Un autre souvenir marquant est l'émergence du droit communautaire dans les affaires à juger. Dans les années 60, l’enseignement du droit communautaire était tout simplement absent dans les facultés de droit. Les institutions communautaires existaient évidemment mais elles n’avaient pas pris l'ampleur qu’elles ont aujourd’hui. Dans les années 1980/1982, je suis le rapporteur d’une affaire dans laquelle l’avocat demande que le tribunal transmette à la Cour de Luxembourg une question préjudicielle mettant en cause un acte du droit dérivé du Traité. Ma situation était inconfortable en raison de mon ignorance de ces questions. Toutefois, après consultation de la littérature juridique, j’ai pu faire le point et proposer à mes collègues une solution.

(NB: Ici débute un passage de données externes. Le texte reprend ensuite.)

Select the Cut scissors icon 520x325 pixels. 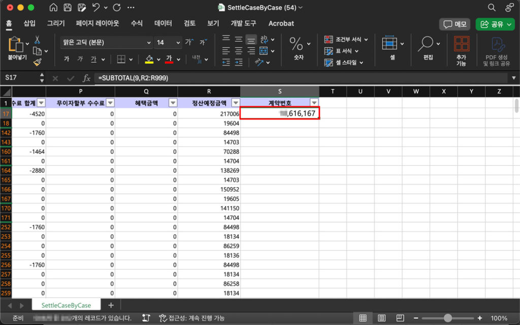[x=37, y=40]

Quels conseils donneriez-vous aux futurs avocats ?

En premier lieu, je ne peux que conseiller aux élèves -avocats d’effectuer, dans la mesure du possible, un stage en juridiction. Je conseille aussi aux élèves-avocats de consacrer du temps à l’examen de la décision attaquée. On doit privilégier d’abord l’analyse des textes dont l’administration a fait application pour prendre la décision attaquée. Les interrogations peuvent alors être les suivantes :

  • Le décret qui sert de fondement à la décision constitue-t-il une mesure d’application correcte de la loi ? Un décret, cette fois-ci pris comme mesure de transposition d’une directive de l’Union, transpose-t-il correctement la directive ?

  • Une démarche similaire consiste à s’interroger cette fois-ci sur la loi qui a servi de fondement à la décision.

La première démarche relève de l’exception d’illégalité ; la seconde permet d’envisager une éventuelle QPC. Il est de l’intérêt de tous de se poser ce type de questions, surtout au niveau des affaires soumises au juge administratif en première instance.

En outre, il me semble intéressant que l’avocat parvienne à se couler dans le vocabulaire du juge. Cette proximité n’est pas que formelle.

Enfin, dans un autre ordre d’idée et à propos de la manière d’aborder un dossier à soumettre au juge, il est important que l’avocat se pose les mêmes questions que se pose le juge. En effet, il est des questions qui ne se soulèvent pas d’office. L’initiative de les soumettre au juge revient alors au seul avocat.